Making Western assistance to Kyiv more effective is crucial to Ukraine’s future. Yet the West’s current approach is plagued by a strategic defect. When Western aid and Kyiv’s reforms reach a tipping point, they will trigger increasingly aggressive counter-reactions from Moscow for domestic political reasons in Russia. Until Ukraine’s fundamental security challenges are met, Western support may be useless or, paradoxically, even counterproductive. Unless Ukraine’s sovereignty becomes better protected, Russian President Vladimir Putin will remain free to react to future Ukrainian achievements however he prefers. As long as the Russian elite perceives the costs of interfering in Ukraine as relatively low, Moscow may be unable to resist the temptation to continue undermining or even deeply disrupt Ukraine’s social stability.

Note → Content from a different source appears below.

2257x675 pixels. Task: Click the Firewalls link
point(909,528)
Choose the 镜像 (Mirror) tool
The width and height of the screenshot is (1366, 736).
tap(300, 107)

Under the combined pressure from Ukrainian NGOs and Western governments, Ukraine’s reforms are moving slowly yet steadily ahead. The country is on the right path. If things go well, within five to ten years, Ukraine could become a country with less corruption than today. By then, the country should have a functional public administration, a nascent decentralized state structure, and a more efficient rule of law. Ukraine will not be Switzerland of course, but it will have become markedly different from Ukraine’s neo-Soviet “brother nations” of Russia and Belarus.